What we will need to do is lower wages of any top earners. Sadly, for many of our players that means wage cuts that will make a drastic difference to their standard of living, but in truth they (like many following the boom years) have been spending money that was borrowed (all be it someone else was borrowing it) and it has to stop.
I am confident that we will see us signing a few free transfers that would have been thought to have been way out of the price range of a Championship club three seasons ago.
Time will tell but as I've mentioned on this blog before, my greatest desire is to be able to watch Charlton with my son for the rest of my life, and with my Dad for the rest of his. The more financially stable football, and Charlton in particular, is the more likely it is that I will be able to achieve that. Friends, wives, jobs and houses come and go but family and football are constants that stay with you for your whole life. It makes sense to protect those things that you want around you for as long as you live. I think FFP is a great idea and might be the savior of our game, and our club in particular.
Up the Addicks!
3 comments:
Interesting post. The trouble with the way football is going is that the money in the PL is so much that sooner or later those clubs will get their houses in order (a number like Norwich, Southampto, even Palace are already now debt free because of the payments), the knock on is that when they are relegated they will have the benefit of huge parachute payments, now lasting 4 years, with no debt to service. This will give them an enormous and potentially insummountable advantage over the Championship clubs contstrained within the new rules and will make the PL a closed shop with teams yo yoing but very few "new entrants".
Unless the PL redistribute TV money more evenly amongy the leagues (which they will never do as they have no insentive to) I see a fairly bleak future in terms of competition in The Championship.
Hopefully I am just being too pesimistic!
Another way of looking at it is that the regulations will reduce overall spending for the majority to affordable levels. However, any club with pots of dosh are likely to gain a bigger advantage over their spending rivals than today if they can afford to pay the financial penalty eg when QPR bought their way out of the Championship, I believe they would have been subject to a £5m FFP tax. Tony Fernandez would probably have seen that as a reasonable price to pay if FFP had reduced the spending that year of his main rivals. It would have handed QPHa an even bigger advantage that season.

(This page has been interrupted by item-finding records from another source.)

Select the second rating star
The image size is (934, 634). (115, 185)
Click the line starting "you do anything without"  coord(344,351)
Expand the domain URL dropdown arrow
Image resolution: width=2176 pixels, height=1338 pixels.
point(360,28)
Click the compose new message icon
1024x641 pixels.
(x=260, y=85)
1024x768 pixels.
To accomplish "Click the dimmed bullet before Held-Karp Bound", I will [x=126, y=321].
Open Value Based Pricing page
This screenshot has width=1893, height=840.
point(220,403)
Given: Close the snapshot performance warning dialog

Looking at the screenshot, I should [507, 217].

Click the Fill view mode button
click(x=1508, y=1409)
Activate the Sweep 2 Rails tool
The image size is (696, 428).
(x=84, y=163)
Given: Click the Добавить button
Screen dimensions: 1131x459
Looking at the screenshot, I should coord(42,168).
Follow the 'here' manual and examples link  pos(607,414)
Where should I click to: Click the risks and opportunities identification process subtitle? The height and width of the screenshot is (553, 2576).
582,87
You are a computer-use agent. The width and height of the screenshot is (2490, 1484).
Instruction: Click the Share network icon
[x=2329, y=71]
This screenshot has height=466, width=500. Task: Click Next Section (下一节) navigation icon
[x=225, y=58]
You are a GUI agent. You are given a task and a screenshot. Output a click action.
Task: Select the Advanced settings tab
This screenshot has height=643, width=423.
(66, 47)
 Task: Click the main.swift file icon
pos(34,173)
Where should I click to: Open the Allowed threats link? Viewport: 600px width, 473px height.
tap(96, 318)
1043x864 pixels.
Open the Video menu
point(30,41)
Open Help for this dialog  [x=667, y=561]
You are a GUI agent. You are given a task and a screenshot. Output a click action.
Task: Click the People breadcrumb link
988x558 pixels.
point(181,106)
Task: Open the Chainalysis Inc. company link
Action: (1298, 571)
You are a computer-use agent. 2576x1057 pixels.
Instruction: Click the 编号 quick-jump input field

Another way of looking at it is that the regulations will reduce overall spending for the majority to affordable levels. However, any club with pots of dosh are likely to gain a bigger advantage over their spending rivals than today if they can afford to pay the financial penalty eg when QPR bought their way out of the Championship, I believe they would have been subject to a £5m FFP tax. Tony Fernandez would probably have seen that as a reasonable price to pay if FFP had reduced the spending that year of his main rivals. It would have handed QPHa an even bigger advantage that season.